Esta mujer bogotana, hoy de 31 años, me cuenta que empezó a trabajar desde los 15; durante una década se empleó en todo tipo de hoteles, moteles, hostales y residencias de la capital. Fue camarera, lavandera, recepcionista y también se desempeñó en el área de atención al cliente.
Las situaciones más incómodas se daban cuando los clientes resultaban conocidos: el esposo de una vecina, la mamá de una amiga y hasta un exnovio de la misma Janeth.
Recuerda lo que pasó en septiembre de 2019, cuando entró una pareja joven y al salir, luego de tres horas y varias cervezas, en la calle aguardaba la esposa del muchacho. Lo que sigue es una escena muy frecuente en este tipo de lugares. “Tremenda paliza la que esa señora les dio a ambos”.

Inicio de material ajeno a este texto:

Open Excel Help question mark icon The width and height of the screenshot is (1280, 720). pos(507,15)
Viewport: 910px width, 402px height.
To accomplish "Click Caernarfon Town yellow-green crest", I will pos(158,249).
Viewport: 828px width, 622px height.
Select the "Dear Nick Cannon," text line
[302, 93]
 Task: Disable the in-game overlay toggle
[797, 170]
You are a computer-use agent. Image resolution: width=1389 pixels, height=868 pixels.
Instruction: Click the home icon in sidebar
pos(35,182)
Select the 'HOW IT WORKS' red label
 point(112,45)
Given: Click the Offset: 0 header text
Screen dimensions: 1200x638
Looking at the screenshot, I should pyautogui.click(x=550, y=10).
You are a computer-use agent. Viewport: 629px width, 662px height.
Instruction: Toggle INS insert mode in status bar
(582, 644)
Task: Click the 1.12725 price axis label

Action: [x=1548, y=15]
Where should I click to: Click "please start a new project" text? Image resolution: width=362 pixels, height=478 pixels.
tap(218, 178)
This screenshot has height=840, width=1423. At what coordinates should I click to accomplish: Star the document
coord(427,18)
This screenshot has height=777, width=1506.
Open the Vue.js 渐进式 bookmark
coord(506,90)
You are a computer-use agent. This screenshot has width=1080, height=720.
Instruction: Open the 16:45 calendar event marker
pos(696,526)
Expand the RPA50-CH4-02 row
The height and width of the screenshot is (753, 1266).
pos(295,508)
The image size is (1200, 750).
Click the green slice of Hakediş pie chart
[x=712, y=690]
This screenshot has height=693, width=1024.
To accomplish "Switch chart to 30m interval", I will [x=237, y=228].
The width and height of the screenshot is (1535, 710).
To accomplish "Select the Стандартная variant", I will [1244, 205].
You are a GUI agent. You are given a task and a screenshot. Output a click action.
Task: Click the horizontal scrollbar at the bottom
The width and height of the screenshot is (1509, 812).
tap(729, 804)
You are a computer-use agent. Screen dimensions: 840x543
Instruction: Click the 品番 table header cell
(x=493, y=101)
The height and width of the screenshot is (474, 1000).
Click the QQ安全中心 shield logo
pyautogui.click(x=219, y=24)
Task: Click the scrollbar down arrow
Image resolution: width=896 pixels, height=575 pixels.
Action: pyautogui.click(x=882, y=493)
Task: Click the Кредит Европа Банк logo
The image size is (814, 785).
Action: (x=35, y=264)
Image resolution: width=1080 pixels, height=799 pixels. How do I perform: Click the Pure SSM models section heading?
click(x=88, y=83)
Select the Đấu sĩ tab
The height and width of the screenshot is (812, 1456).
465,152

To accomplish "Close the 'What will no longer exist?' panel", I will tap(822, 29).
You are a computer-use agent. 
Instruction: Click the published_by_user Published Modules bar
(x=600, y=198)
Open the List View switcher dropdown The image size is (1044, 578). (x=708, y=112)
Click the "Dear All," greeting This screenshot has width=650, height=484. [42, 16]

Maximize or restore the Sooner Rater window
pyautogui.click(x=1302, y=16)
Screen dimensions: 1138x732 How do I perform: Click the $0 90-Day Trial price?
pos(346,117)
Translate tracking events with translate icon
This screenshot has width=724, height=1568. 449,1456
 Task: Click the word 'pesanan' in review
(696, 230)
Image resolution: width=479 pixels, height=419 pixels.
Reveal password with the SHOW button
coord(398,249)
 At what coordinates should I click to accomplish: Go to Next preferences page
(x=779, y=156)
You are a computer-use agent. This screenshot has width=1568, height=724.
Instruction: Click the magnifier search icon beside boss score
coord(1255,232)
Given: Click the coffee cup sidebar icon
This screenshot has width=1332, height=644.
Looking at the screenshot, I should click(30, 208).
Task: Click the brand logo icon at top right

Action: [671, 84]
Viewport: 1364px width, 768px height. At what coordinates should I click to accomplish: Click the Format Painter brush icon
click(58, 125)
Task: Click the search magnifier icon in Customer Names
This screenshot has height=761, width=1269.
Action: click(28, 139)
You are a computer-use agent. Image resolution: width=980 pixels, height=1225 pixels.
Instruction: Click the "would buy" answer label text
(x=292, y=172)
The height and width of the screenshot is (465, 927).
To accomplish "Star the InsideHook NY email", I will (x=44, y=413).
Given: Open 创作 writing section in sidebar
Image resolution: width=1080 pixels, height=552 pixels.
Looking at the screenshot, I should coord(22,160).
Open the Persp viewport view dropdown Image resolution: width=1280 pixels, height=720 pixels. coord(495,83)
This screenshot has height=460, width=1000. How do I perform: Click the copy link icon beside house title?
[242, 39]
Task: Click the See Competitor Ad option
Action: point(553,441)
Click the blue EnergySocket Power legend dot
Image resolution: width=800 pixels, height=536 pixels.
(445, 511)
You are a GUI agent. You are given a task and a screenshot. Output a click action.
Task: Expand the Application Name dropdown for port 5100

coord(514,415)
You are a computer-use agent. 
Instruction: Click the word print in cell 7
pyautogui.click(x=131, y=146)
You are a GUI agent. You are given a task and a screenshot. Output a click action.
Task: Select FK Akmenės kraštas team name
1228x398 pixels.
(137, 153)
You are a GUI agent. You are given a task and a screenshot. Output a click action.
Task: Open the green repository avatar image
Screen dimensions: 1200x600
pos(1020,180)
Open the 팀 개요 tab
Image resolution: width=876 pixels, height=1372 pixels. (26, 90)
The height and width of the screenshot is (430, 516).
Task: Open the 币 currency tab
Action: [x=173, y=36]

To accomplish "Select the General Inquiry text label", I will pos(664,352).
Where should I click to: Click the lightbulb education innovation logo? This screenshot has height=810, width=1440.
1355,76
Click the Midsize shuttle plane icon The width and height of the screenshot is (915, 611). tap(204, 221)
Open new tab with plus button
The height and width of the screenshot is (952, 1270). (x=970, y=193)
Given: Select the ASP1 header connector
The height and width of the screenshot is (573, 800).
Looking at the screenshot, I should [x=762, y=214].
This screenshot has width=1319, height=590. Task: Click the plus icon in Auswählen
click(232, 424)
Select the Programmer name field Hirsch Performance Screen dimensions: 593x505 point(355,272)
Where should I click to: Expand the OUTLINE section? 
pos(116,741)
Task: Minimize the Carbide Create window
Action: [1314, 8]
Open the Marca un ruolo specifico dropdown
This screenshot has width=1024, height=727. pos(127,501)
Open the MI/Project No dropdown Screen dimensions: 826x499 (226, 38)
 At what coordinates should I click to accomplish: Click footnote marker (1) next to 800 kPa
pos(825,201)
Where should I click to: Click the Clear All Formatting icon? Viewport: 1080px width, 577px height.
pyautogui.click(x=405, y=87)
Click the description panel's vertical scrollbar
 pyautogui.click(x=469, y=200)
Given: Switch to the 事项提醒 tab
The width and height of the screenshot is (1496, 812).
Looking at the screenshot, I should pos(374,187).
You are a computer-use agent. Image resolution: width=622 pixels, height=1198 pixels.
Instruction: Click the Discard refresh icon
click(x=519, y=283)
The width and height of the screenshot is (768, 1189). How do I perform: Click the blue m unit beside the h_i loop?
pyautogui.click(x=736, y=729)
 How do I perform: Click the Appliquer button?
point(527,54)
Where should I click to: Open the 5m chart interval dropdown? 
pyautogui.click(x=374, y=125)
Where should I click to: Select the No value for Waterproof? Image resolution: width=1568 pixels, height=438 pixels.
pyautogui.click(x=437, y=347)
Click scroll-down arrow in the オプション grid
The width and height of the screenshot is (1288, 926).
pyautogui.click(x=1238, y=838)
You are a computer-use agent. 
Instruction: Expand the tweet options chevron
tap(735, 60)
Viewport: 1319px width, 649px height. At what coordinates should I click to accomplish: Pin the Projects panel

El joven por defender a su amante, que ya había sido arrastrada del cabello varios metros, se ganó sus buenas cachetadas, puños y patadas. Cuando llegó la policía, se supo que la esposa estaba embarazada, la dejaron ir y a la amante también pero directo al hospital.
En otra ocasión ingresaron un hombre mayor -que era cliente frecuente del sitio- y una mujer joven, a la que Janeth no había visto antes. El caballero era alto, moreno, gordo y de cachetes colorados; tendría unos 40 años. Ella, delgada, de piel blanca y cabello negro ondulado, aparentaba unos 18.
De un momento a otro, la muchacha salió como alma que lleva el diablo, a medio vestir y gritando que había sido violada; se llevaron al tipo detenido. Corría el año 2013
Al año siguiente, Janeth, que era la recepcionista, fue llamada por la Fiscalía para rendir indagatoria, pues resultó que la chica era menor de edad y había ingresado al motel con una identificación falsa. El día del juicio se supo que la supuesta víctima de la violación era del Casanare y que, según había denunciado, el señor la había traído a Bogotá con engaños ofreciéndole un empleo. “También dijo que el hombre la amenazó con un arma, pero nunca encontraron nada”, afirma. La muchacha rindió testimonio por video y al final el acusado salió libre y sin ganas de volver a merodear por aquel motel.
Hoy Janeth busca empleo porque a raíz de la pandemia en la finca donde laboraba últimamente echaron a todos menos a los antiguos.
Una ojeada detallada a un mundo al que todos hemos pertenecido, por horas, pero no hemos dado mayor brega.